Primary hypothyroidism is the most common form of hypothyroidism; it is when there is a destruction of normal thyroid tissue by genetic factors or environmental factors such as smoking, obesity or pregnancy. Central and secondary hypothyroidism is another type of hypothyroidism which is rare and starts at the level of the pituitary and results in the decrease secretion of thyroid-stimulating hormone (TSH). The last kind of hypothyroidism is sub-clinical, mild or tertiary hypothyroidism that occurs only in adults and is the reduced Thyrotropin hormone (TRH) which is not being released from the hypothalamus which reduces TSH (Braun, 2017):
- Primary hypothyroidism is considered an autoimmune disease in 50% od patients. The causative factors are:
- The immune system produces antibodies that attack the thyroid gland causing autoimmune thyroiditis and thus the inability to produce hormones.
- Thyroid hormones (T3 and T4) are diminished and unable to function.
- Low levels of circulating T3, T4 cause an increase of TSH from the pituitary.
- Additional exogenous etiology includes:
- Partial or complete thyroidectomy
- Treatment for hyperthyroidism
- Previous radiation to the head or neck
- Medications such as lithium or amiodarone
- Secondary hypothyroidism claims the following causes:
- Pituitary disorder, such as benign pituitary adenoma
- Causes failure to produce adequate TSH
- Iodine deficiency, needed to produce thyroid hormones
- Pregnancy ~ may also be considered autoimmune
(The Mayo Clinic, 1012)
- Low T3 and T4 level
- Elevated TSH levels in primary hypothyroidism (Serum TSH help determine whether the disorder is primary or secondary)
- Increased serum TSH is due to Thyroid Insufficiency
- Decreased or normal is due to hypothalamic or pituitary insufficiency
- Elevation of serum cholesterol
- Electrocardiogram- sinus bradycardia, low voltage of QRS complexes, and flat or inverted T waves
- Elevation of thyroid peroxidase antibodies (TPO Ab) and antithyroglobulin antibodies
The standard of treatment for hypothyroidism is a medication called Levothyroxine (LT4) or also known as Synthroid.

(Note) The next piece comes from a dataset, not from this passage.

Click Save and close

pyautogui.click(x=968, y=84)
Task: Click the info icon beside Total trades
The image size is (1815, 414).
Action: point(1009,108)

Levothyroxine is a synthetic thyroid replacement and is very effective in replacing the low levels of TSH in the blood stream. It is easy to use, affordable and has very little side effects making it the continued standard. However, TSH levels are monitored to ensure proper dosing. Adverse effects caused by levothyroxine are typically due to overdosing and may include cardiac dysrhythmias, insomnia, headache, tremor, anxiety, nausea, diarrhea, cramps, weight loss, sweating, heat intolerance, fever, and menstrual irregularities (Lilley, Rainforth-Collins, & Snyder, 2017).
American Thyroid Association. (n.d.). Older patients and thyroid disease. Retrieved from https://www.thyroid.org/thyroid-disease-older-patient/
Braun, C. A., & Anderson, C. M. (2017) Applied pathophysiology: A conceptual approach to the mechanisms of disease (3rd. ed)

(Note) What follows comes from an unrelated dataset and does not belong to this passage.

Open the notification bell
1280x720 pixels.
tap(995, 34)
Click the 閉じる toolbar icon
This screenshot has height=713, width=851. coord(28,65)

Chakera, A.J., Pearce, S., Vaidya, B., (2012) Treatment for primary hypothyroidism: current approaches and future possibilities. Drug Des Devel Ther. 2012; 6: 1-11.

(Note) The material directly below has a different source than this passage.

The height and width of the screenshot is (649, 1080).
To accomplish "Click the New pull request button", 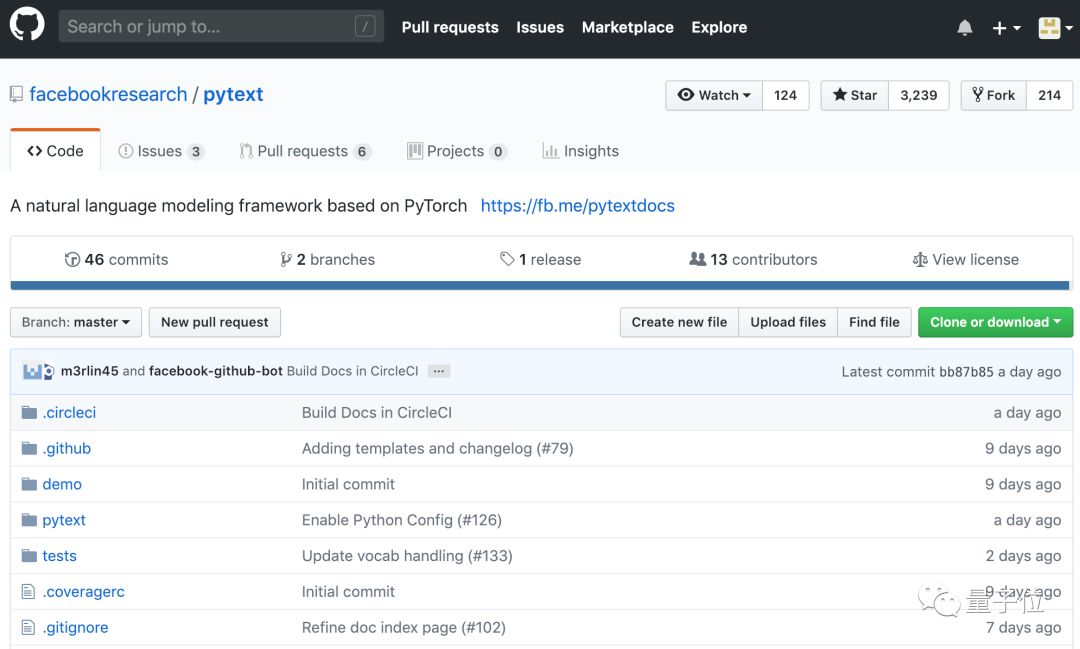I will click(x=214, y=322).
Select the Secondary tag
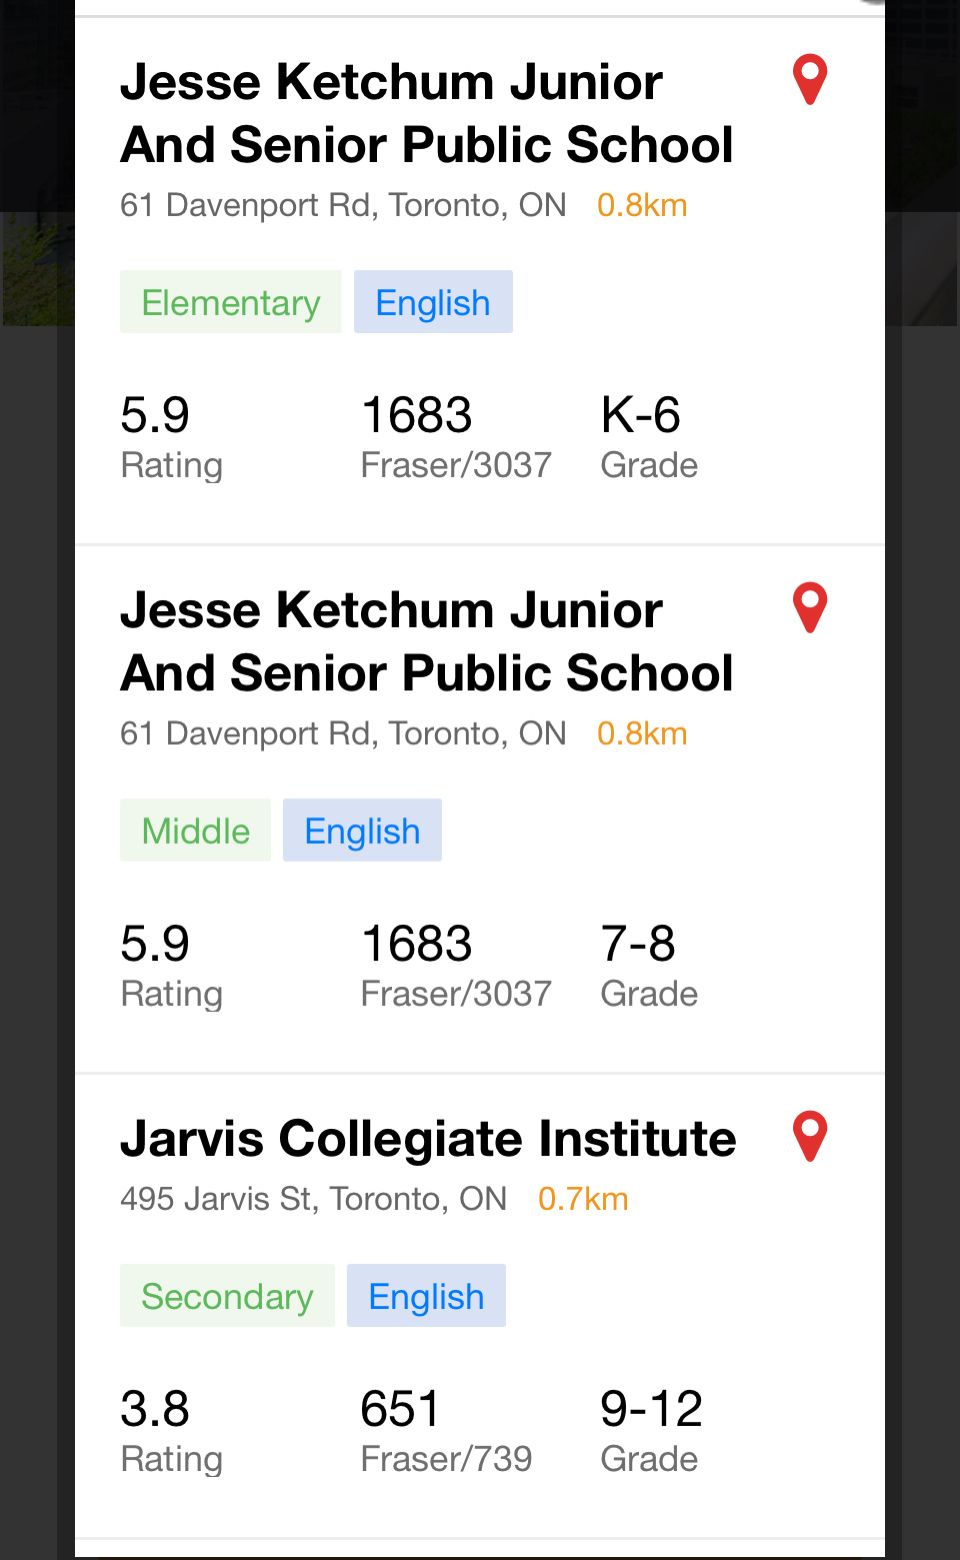The height and width of the screenshot is (1560, 960). pos(227,1296)
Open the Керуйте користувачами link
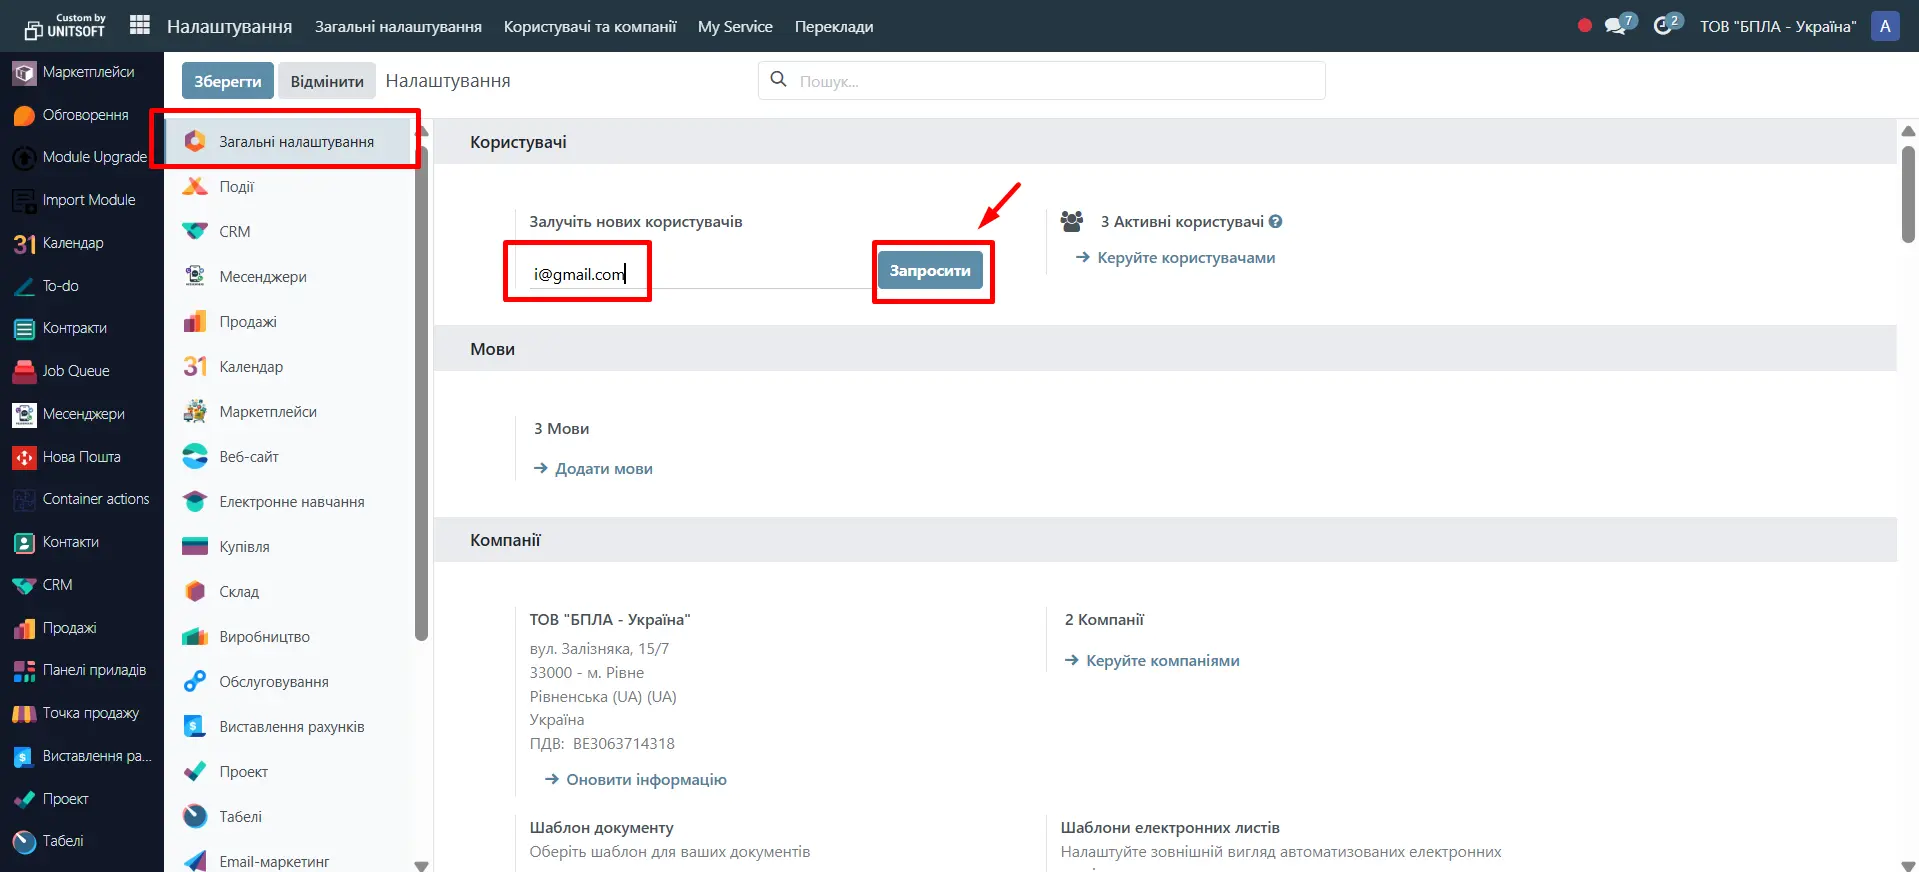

Kostoglou-Athanassiou, I., & Ntalles, K. (2010). Hypothyroidism – new aspects of an old disease. Hippokratia, 14(2), 82–87.
Lilley, L. L., Collins, S. R., & Snyder, J. S. (2017) Pharmacology and the nursing process (8th ed.). Canada:Elsevier
Mayo Clinic. (2018). Hypothyroidism (underactive thyroid). Retrieved from https://www.mayoclinic.org/diseases-conditions/hypothyroidism/symptoms-causes/syc-20350284
The Mayo Clinic, 2012. Hypothyroidism.